Now, after ending a paragraph like that, you have to think that this review is going south post haste. In all honesty, Becoming is a great album – it’s just something completely different. This is coming from a band that, just one year ago, gave us something completely different and exponentially more awesome than anything else in their catalog. At its base level, it’s still black metal, but they’ve taken it further into the down tempo land that bands like Wolves In The Throne Room and Agalloch tread. To say I was disappointed is seriously understating the upset of that moment, but after allowing more time for me to digest the record, I eventually fell in love with it.

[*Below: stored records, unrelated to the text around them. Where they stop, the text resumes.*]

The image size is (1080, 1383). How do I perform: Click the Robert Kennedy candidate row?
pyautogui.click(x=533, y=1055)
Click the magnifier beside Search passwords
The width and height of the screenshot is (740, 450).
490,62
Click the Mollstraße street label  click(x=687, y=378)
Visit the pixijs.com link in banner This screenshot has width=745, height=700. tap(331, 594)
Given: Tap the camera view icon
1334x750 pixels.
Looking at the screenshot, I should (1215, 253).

This is, by far, Abigail Williams’ most mature album yet. It starts out with “Ascension Sickness”, a fair opener, considering it’s not too excessive of a departure from the band’s recent work, but at the same time, it’s not the most impressive or exciting song they’ve ever done. This introduction is also the first indicator of what’s to come, however. The song’s runtime is 11:11, but the material that you would anticipate from this band ends around the median. The remainder of the song is depressive, atmospheric, and empyrean, and this style is the accent to what comprises the majority of Becoming.

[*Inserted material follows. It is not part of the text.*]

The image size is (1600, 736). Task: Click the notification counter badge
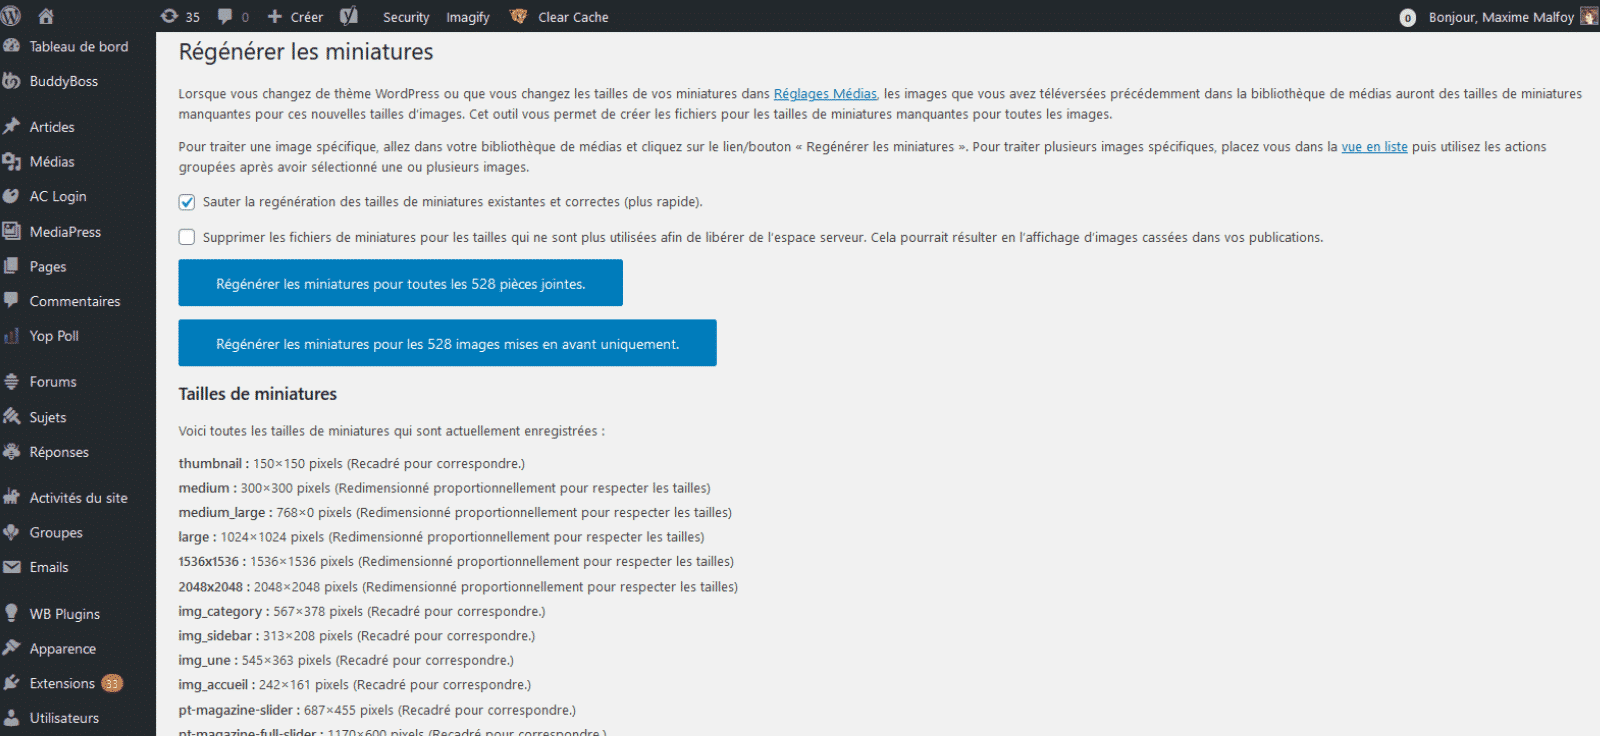(x=1407, y=17)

The band really begins to shine in their new groove with the start of the second track, “Radiance”. This is a downtrodden song featuring guitar work that is simultaneously saddening and beautiful. It eventually picks up the pace and has a somewhat climactic ending. “Elestial” is very much along these lines as well – it starts at a snail’s pace, builds to a crescendo, and then falls back into tortured melodies. We then come to what has grown to be my favorite track on Becoming – “Infinite Fields Of Mind”. This song successfully mixes the new direction with the traditional sound of works past, and the closing riffs are nothing short of masterful. “Three Days Of Darkness” is merely an introductory track, and “Beyond The Veil” is a showcase of everything that is great about the record, jammed into a 17 minute epic finale.

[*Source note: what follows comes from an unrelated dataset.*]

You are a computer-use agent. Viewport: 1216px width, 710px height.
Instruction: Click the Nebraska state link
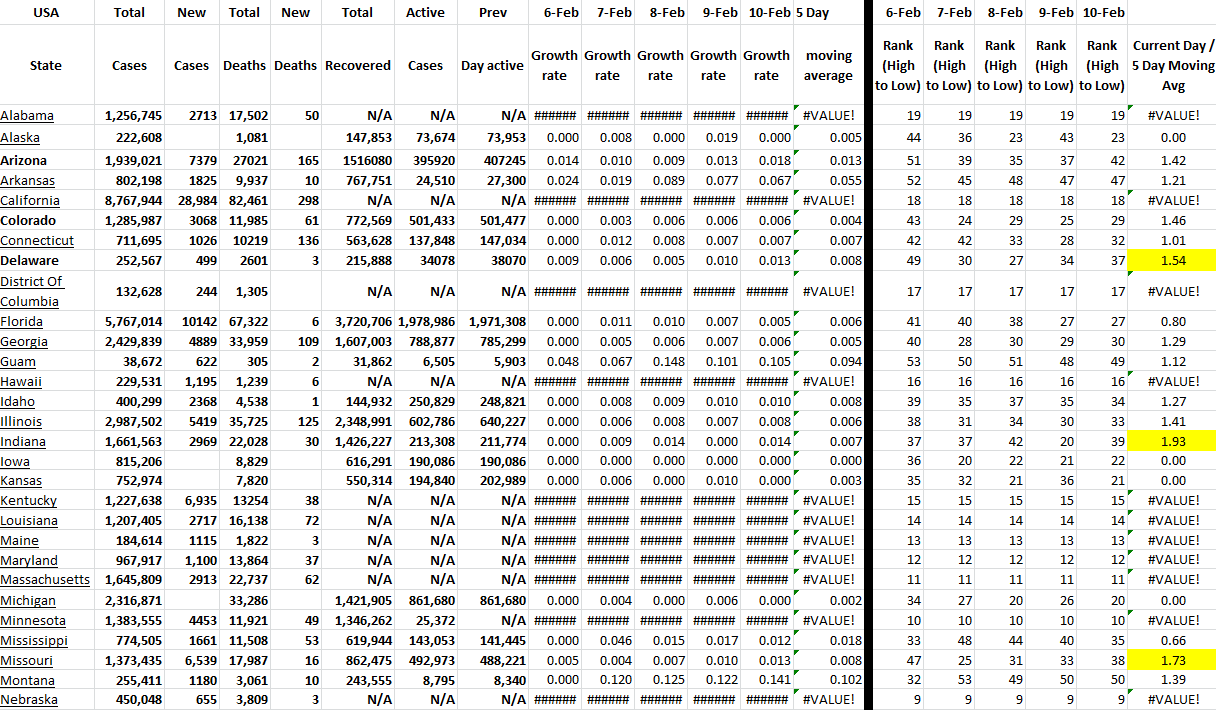(x=28, y=700)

The drums are mostly mid to low tempo, successfully complimenting the new brand, but they have their moments when they escalate to torrential blast beats – always when the situation calls for it. The vocals are the one element that are no surprise, as they are the same monotone, higher end shrieks that Abigail Williams has become known for. They are pretty much pure black metal, and they fit into the mix quite nicely, while never serving to disappoint. The mix itself is very rough, and it sounds as if this band might have been channeling some Darkthrone when in the studio. It’s not quite the worst recording ever, but it’s almost a little too kvlt for its own good. At the same time, anyone who listens to the genre will have no problem slipping right in to it. This is the kind of album that would brag about being recorded inside a steel trash can.
Abigail Williams are proving to be to metal what Gary Oldman is to cinema. They’ve reinvented themselves so many times that they are barely recognizable anymore. While this sort of thing makes Gary Oldman one of the most talented actors on screen, it makes listening to Abigail Williams’ discography a schizophrenic endeavor. With that said, this is a grade A product, and considering this band started as an arguably weak symphonic deathcore act, it’s safe to say that they have outdone themselves by leaps and bounds. While I can’t see the average metal head falling in love with this at first listen, I feel that the music is graceful enough at times to ensnare listeners outside the cusp of the genre, making Becoming an album that’s worth checking out.